How can we define the Haitians living in the Dominican Republic?
In the recent global politics we have heard about refugees just about every day. But Haitian refugees is not a common group that we hear about, it is usually referencing the millions of refugees in the Middle East region. Yet, there are over 200,000 stateless people, most with some form of Haitian ancestry, in the Dominican Republic now. So how do we define these Haitian Dominicans? The UNHCR defined refugees as someone who is unable or unwilling to return to their country of origin owing to a well-founded fear of being persecuted for reasons of race, religion, nationality, membership of a particular social group or political opinion. This definition was created in the UN Human Rights Convention in 1951 in Geneva and seems to hit all possible reasons for a person to seek asylum in another country. But searching for the basic numbers of Haitian refugees is very difficult to find and no statistics show up. Since we know there are thousands of Haitians living in the DR, the question of how we define this group of people arises.
Michel Agier is a French ethnologist with a focus on cultures and their historical development.

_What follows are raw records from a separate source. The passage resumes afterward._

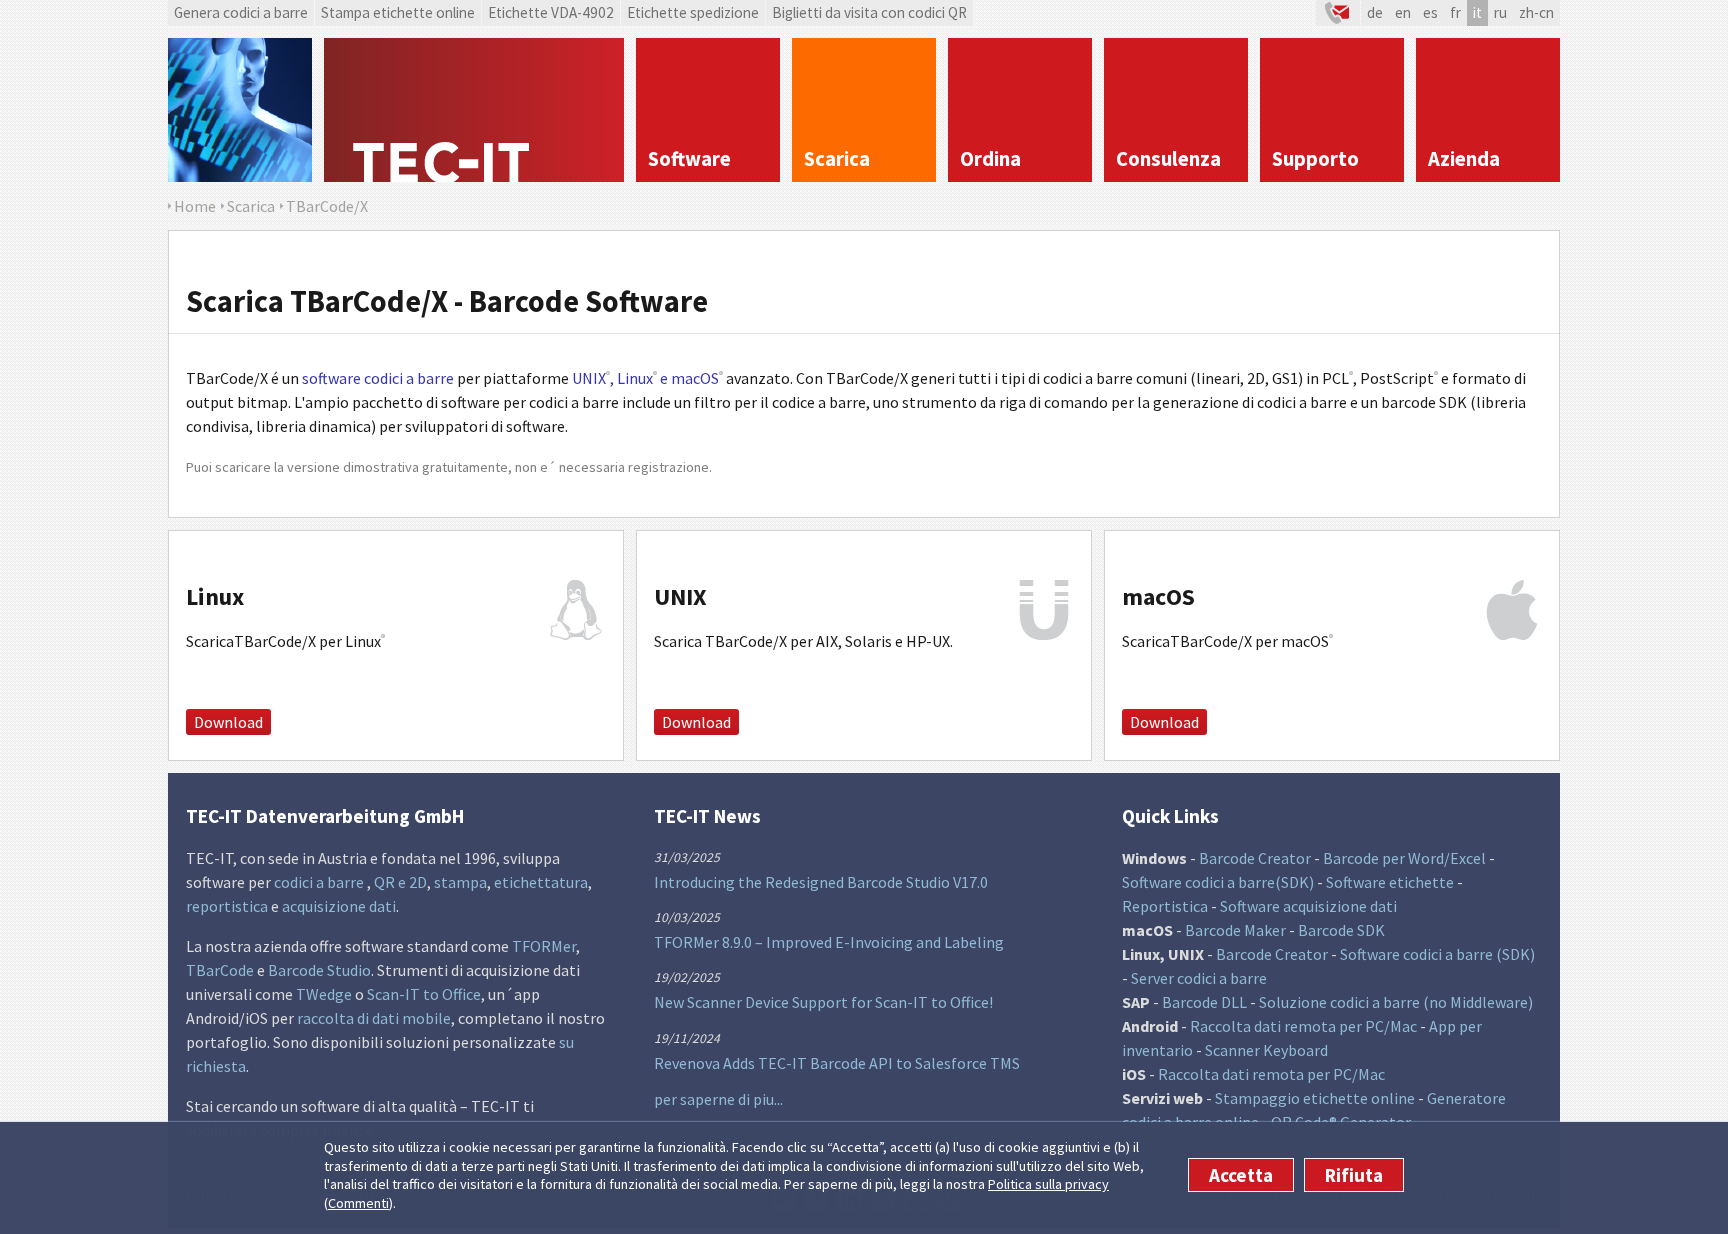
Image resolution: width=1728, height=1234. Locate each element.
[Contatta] (1338, 13)
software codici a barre (379, 378)
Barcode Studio (319, 970)
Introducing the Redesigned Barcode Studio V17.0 (821, 882)
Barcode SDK (1341, 930)
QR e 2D (400, 882)
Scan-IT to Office (424, 994)
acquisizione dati (339, 906)
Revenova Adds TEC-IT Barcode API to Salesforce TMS (837, 1063)
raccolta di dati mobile (374, 1018)
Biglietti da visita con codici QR (869, 12)
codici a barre (320, 882)
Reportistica (1165, 906)
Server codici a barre (1199, 978)
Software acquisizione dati (1308, 906)
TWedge (324, 994)
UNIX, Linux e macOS (647, 378)
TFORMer (544, 946)
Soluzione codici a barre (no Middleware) (1396, 1002)
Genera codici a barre (241, 12)
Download (228, 722)
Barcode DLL (1204, 1002)
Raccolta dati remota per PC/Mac (1303, 1026)
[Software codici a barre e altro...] (240, 110)
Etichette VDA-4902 (551, 12)
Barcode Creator (1255, 858)
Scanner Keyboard (1266, 1050)
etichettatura (541, 882)
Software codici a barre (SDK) (1437, 954)
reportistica (227, 906)
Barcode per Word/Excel (1404, 858)
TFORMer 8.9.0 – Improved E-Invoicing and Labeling (829, 942)
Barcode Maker (1235, 930)
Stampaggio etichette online (1315, 1098)
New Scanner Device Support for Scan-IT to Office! (823, 1002)
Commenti (358, 1203)
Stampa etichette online (398, 12)
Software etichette (1390, 882)
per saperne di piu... (718, 1099)
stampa (460, 882)
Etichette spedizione (693, 12)
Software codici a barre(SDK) (1218, 882)
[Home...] (474, 110)
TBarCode (220, 970)
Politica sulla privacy (1048, 1184)
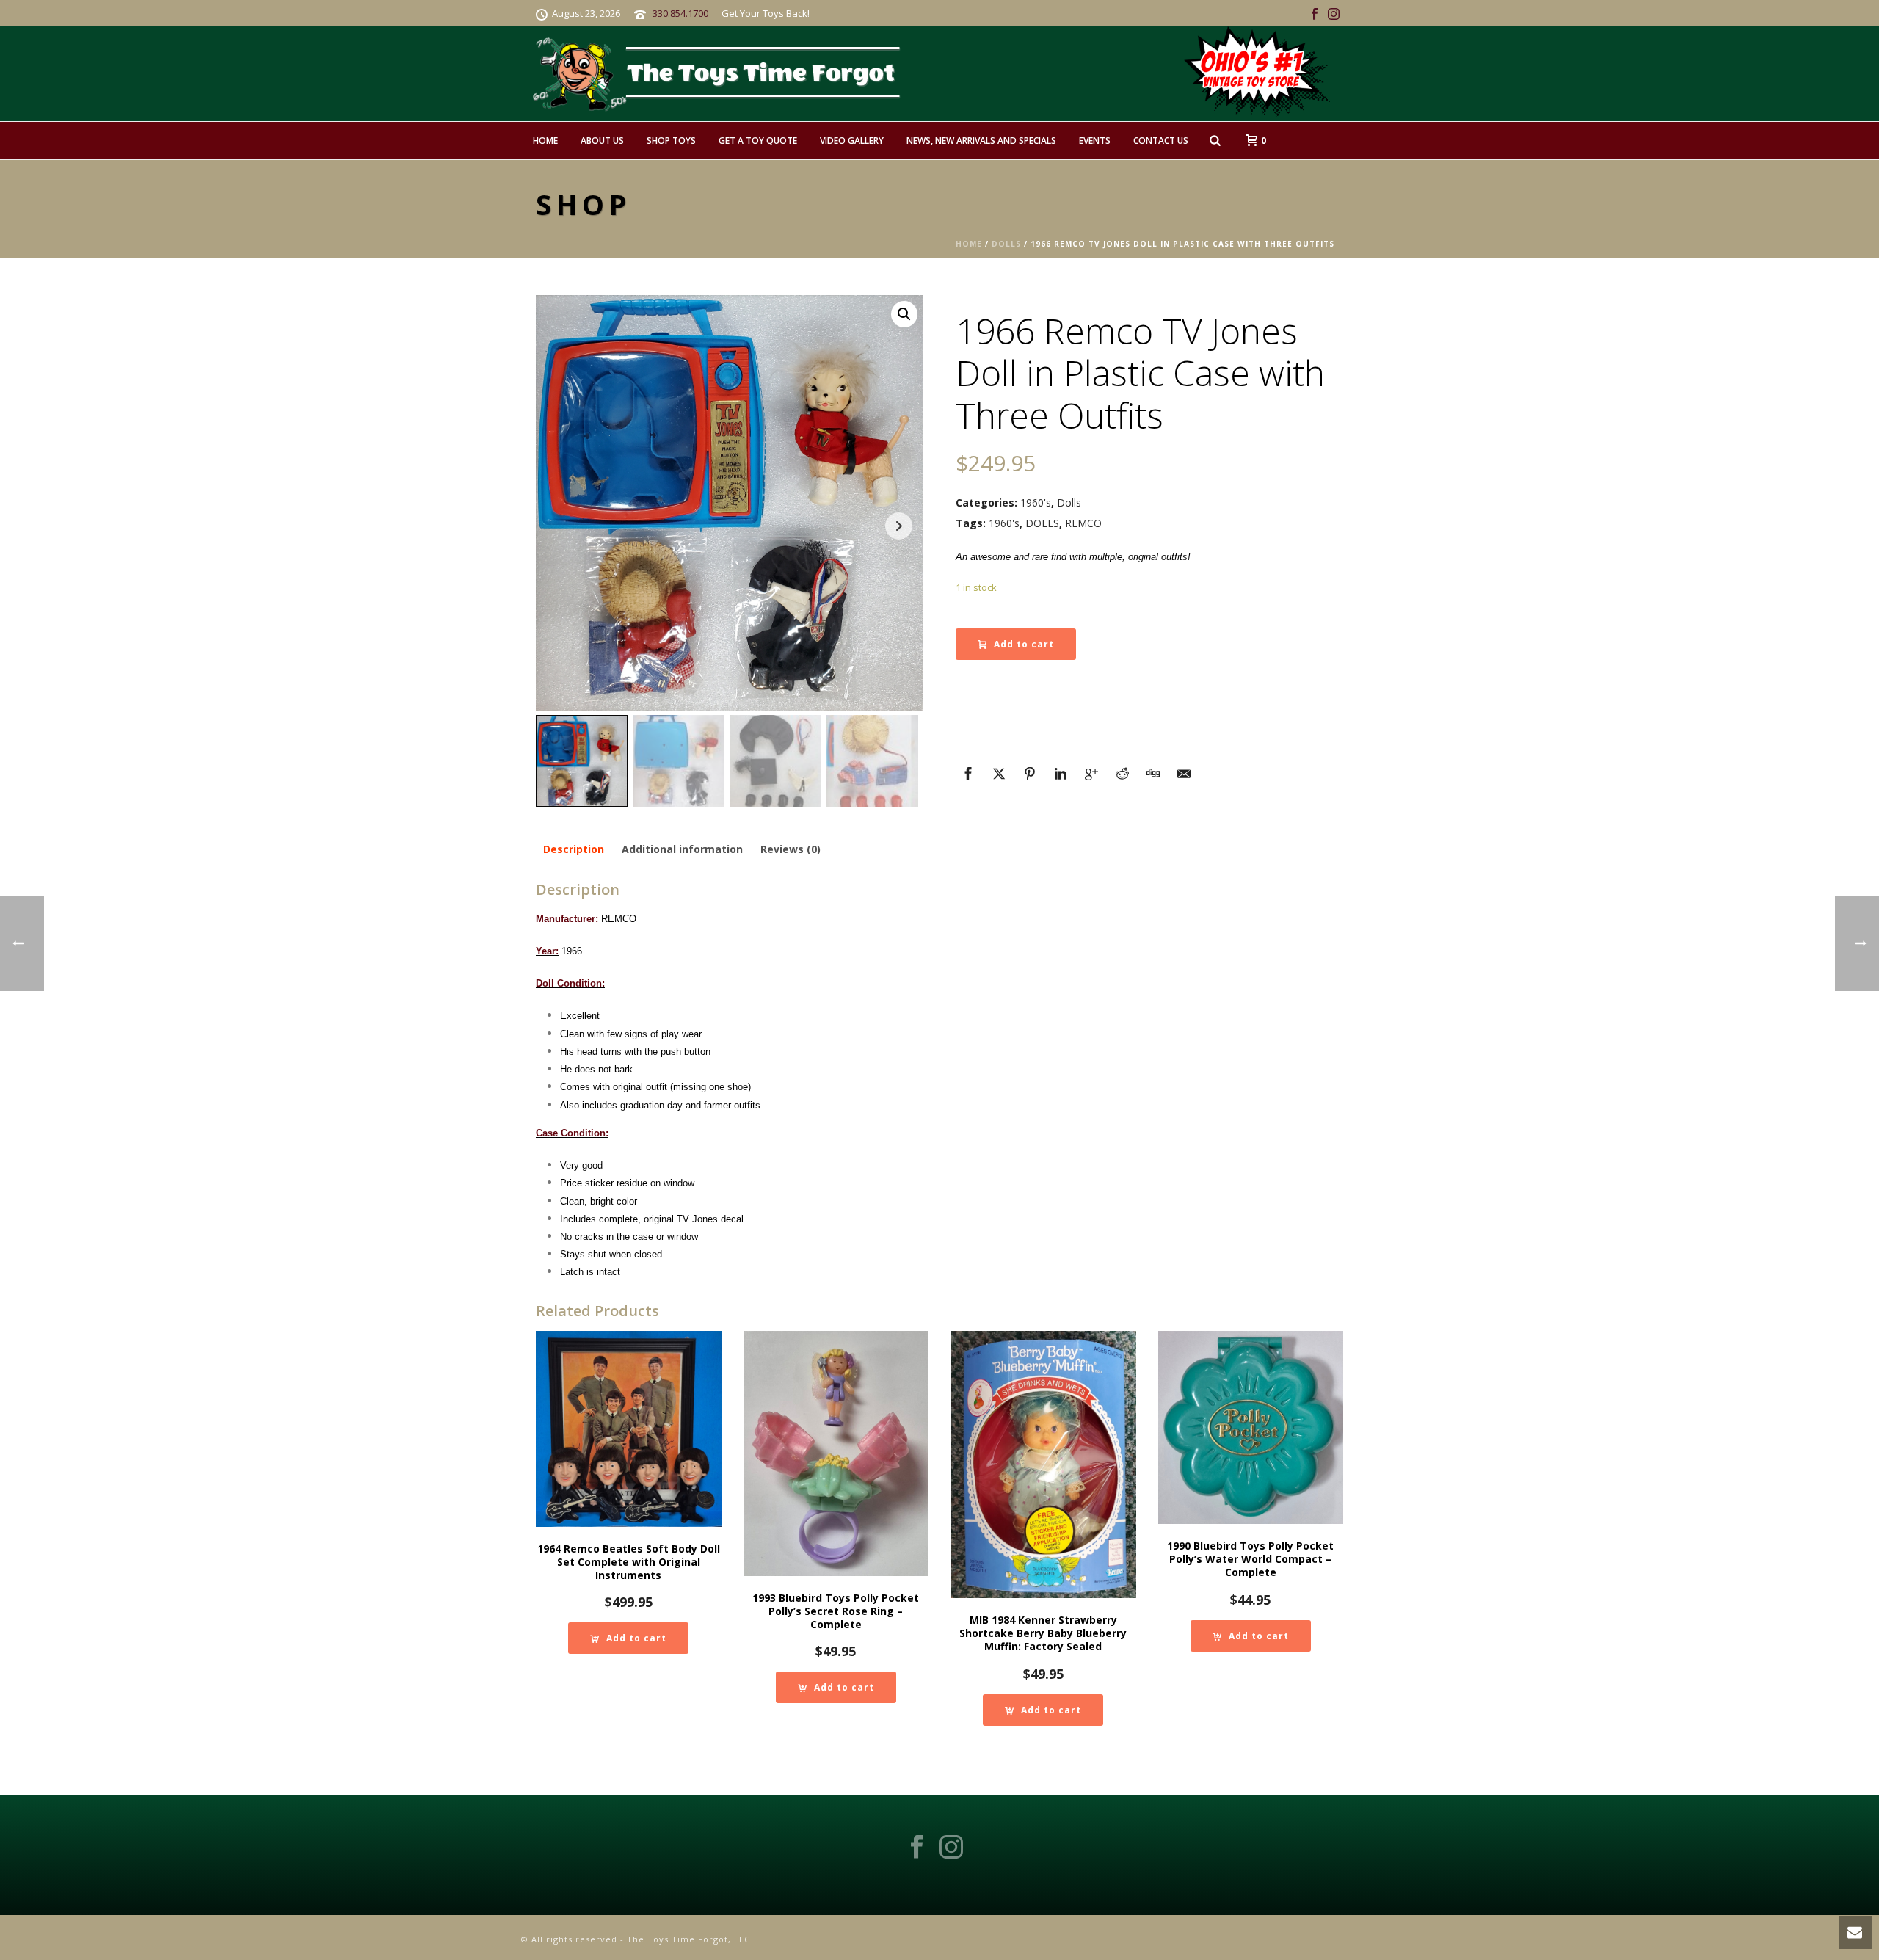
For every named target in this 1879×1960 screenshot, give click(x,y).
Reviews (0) (790, 849)
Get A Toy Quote (758, 140)
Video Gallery (852, 140)
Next (898, 526)
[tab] (573, 849)
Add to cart (1024, 644)
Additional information (682, 849)
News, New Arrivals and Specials (981, 140)
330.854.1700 (680, 13)
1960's (1035, 502)
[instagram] (951, 1847)
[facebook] (916, 1847)
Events (1095, 140)
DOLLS (1042, 523)
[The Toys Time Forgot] (967, 73)
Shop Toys (671, 140)
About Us (602, 140)
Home (545, 140)
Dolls (1006, 244)
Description (573, 849)
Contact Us (1160, 140)
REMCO (1083, 523)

His book, Managing the Undesirables, takes a look at the various victims of displacement around the world and the different forms of displacement. His first chapter, "Refugees, Displaced, Rejected: The Itinerary of the Stateless", is very informative and defines the various forms of displacement that many people are forced to live with and face. The easiest term to define is stateless(ness). The idea of a stateless person is an umbrella term for those people that are considered refugees, forcefully displaced, internally displaced or illegals. Agier looks at how these displaced populations are defined and how those definitions have become realities.
Agier references Hannah Arendt, a very popular political theorist that held very personal ties to displaced people. Statelessness is defined by Arendt as "the nation-state, incapable of providing a law for those who had lost the protection of a national government". She also reasons the root of this problem is at the nation-state level because these countries are unable to provide the necessary protection and recognition of their people, so we must change the structure and definition of a nation-state in order to attack the global refugee crisis. A person becomes stateless in the process of fleeing from their country because it forces the person to give up their citizenship. Pierre Bourdieu, another philosopher and anthropologist referenced by Agier, defines stateless broadly as an "individual with no exercise of citizenship, with no 'right to have rights'" (Agier 18). Both of these definitions for statelessness can be perfectly applied to the situation in the Dominican Republic and help us understand what this Haitian population is now forced to endure.
The UNHCR tries to keep accurate numbers of the global stateless population. Agier cites their numbers in 2011 for "victims of forced displacement" as 50 million, those strictly refugees as 10-18 million and approximately 25-30 million internally displaced persons (IDPs). These numbers are astounding, and unfortunately are not as accurate as they could be and definitely do not account for all the stateless in the world, which can be referenced by those not declared, or the illegals.
Since the 1951 Convention, the list of exiles has grown as new disasters have arisen. Now the various NGOs, international agencies and public authorities recognize the longer list refugees, displaced, disaster victims, evacuees, migrants, asylum seekers, rejected, expelled, repatriated, returned and more. Because of these new terms and ways of defining these exiles, the movement of bodies is more complex and the ways of governing our borders and countries are in effect impacted as well. This is one of the ways Agier has analyzed the evolution of the term of stateless and refugees since their inception at the convention. The most concerning change in these terms over the years is not how the terms have changed border politics, but state politics and how they are able to expel and keep out a population with greater force now
This legality of moving for these exiles is what the Haitians on Hispaniola face the most because the Dominican government has created material means for controlling their population and their immigration. Because of this movement and the authority held by the Dominican government, we can call the current population of Haitian Dominicans as "rejected". Since this group is now recognized, Agier asserts they are now illegal instead of exiles and stigmatized as illegal immigrants without papers.
Overall, the purpose of Agier's chapter was to focus on the immoral and how in present day we have a different sense of responsibility and rejection that is impacting a major part of the global population. I agree with Agier that the act of naming and classifying is very political and this narrative that is created in the process by naming these Haitian Dominicans illegals attributes to their broader racist discourse. I think we could define these exiles as refugees because there is great political unrest in Haiti, and this group may not feel accepted in their own country. But overall, they do represent a rejected population of asylum seekers and although they are labeled now, that does not mean they do not deserve the same respect we give our fellow citizens in our respective countries.